Saved data entries
-------

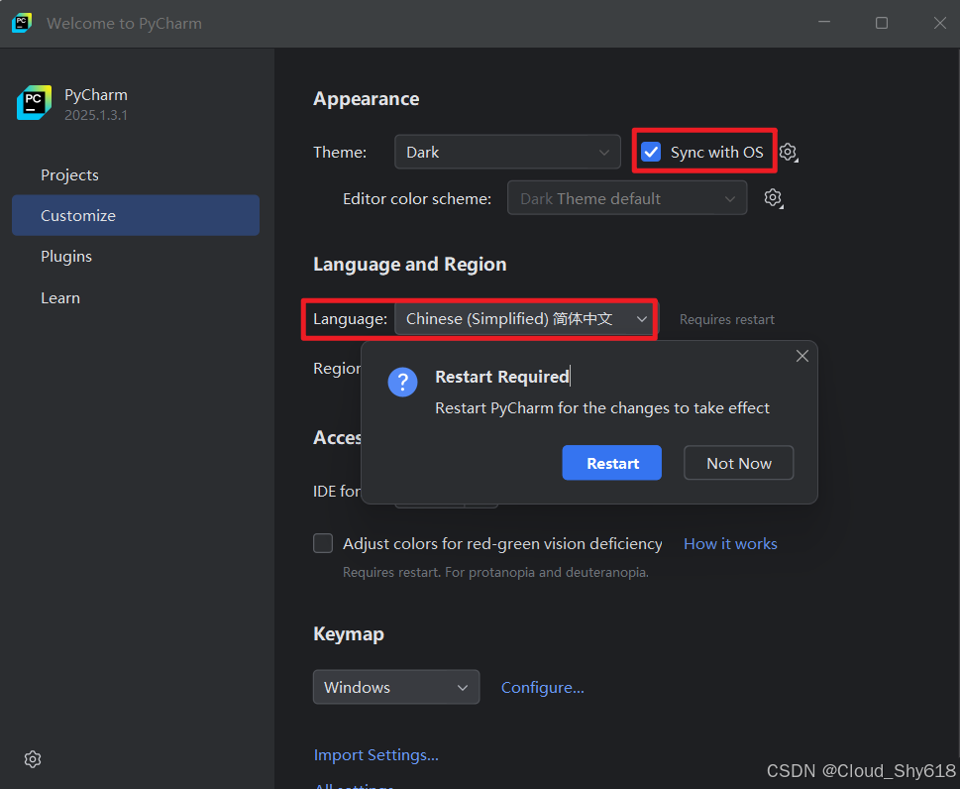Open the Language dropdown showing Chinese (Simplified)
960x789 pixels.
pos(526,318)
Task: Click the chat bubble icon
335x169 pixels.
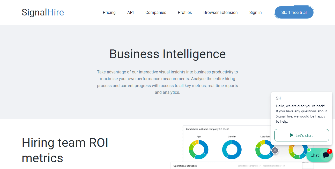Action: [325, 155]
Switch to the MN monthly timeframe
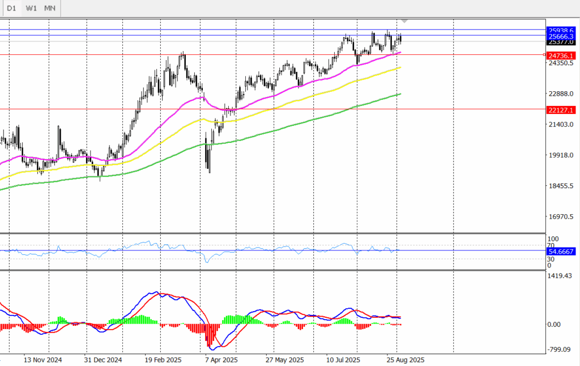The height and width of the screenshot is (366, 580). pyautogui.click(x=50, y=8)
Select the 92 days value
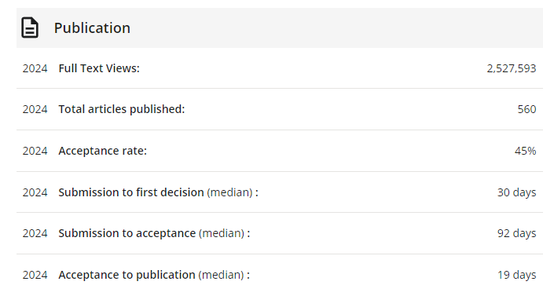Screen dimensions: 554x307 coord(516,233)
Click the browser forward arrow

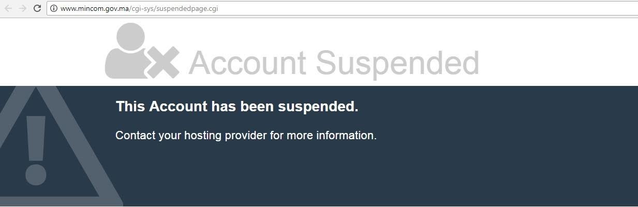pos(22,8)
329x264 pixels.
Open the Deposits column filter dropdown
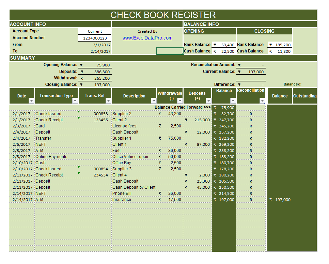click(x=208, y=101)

-------

### Exercise goal:
Nothing but the lines above, starting at the line that contains "Switch to the MN monthly timeframe" and ending at the line that contains "329x264 pixels.", should be given again, exactly and without the pictures.

### Task solution:
Switch to the MN monthly timeframe
The height and width of the screenshot is (366, 580). pyautogui.click(x=50, y=8)
Select the 92 days value
Screen dimensions: 554x307 coord(516,233)
Click the browser forward arrow

pos(22,8)
329x264 pixels.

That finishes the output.